Dévastée par le décès de sa mère, l’échec de son mariage et une addiction grandissante à la drogue, Cheryl Strayed a un matin décidé d’entreprendre seule la longue randonnée du Pacific Crest Trail, ou PCT. « Je pourrais enfin laisser mes problèmes derrière moi. En réalité, j’allais seulement m’en créer de nouveaux. » (p. 42) Pendant plusieurs mois et plus de 1700 kilomètres, elle avance pour prendre un nouveau départ et, pour se confronter à elle-même, physiquement et intimement. Elle randonne parfois avec d’autres marcheurs, mais la plupart du temps, elle est seule avec Monster, son sac de randonnée qui contient toutes ses possessions. « Avant de parcourir le monde à pied, je n’avais jamais pris conscience qu’il était si vaste – que même un kilomètre était vaste. » (p. 127) D’étape en étape, pas après pas, elle allège son chargement, sa tête et son cœur. Au bout du PCT, Cheryl sait qu’elle sera devenue quelqu’un d’autre, qu’elle aura grandi et qu’elle sera en mesure d’affronter l’existence. « Je ne me trouvais plus complètement nulle. Et je n’étais pas non plus une putain de guerrière amazone. Je me sentais simplement féroce, humble et concentrée sur moi-même, en sécurité dans ce monde. » (p. 252)

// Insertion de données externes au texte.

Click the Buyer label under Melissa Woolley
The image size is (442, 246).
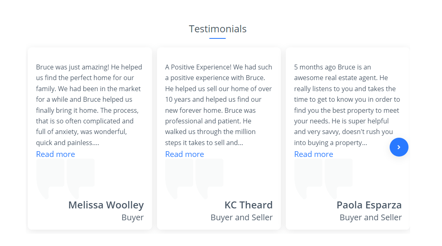132,217
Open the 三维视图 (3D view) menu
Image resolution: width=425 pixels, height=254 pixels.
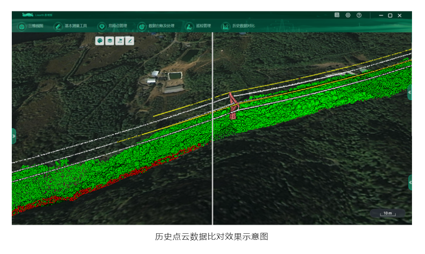[x=30, y=26]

L’autrice commence son récit par la perte de ses souliers. Ça donne immédiatement le ton : il n’est pas question d’une sympathique randonnée d’une demi-journée, mais bien d’un total dépassement de soi, d’un renoncement complet. « Il s’avérait que cela n’avait pas grand rapport avec la marche. En fait, ça avait nettement plus de rapport avec l’enfer qu’avec la marche à pied. » (p. 55) Je comprends tout à fait que ce témoignage ait inspiré tant de personnes à tenter l’expérience du PCT. Moi-même, je me dis souvent que je devrais souvent tout lâcher pour faire le chemin de Compostelle : moins physique certes, mais pas moins éprouvant pour l’âme. La communion avec la nature, le retour à l’essentiel, c’est plus qu’un fantasme : ça semble devenir une nécessité. « J’étais un caillou. Une feuille. La branche pointue d’un arbre. Je n’étais rien pour eux ; ils étaient tout pour moi. » (p. 92)
Je n’ai pas vu le film, mais je tenterai à l’occasion.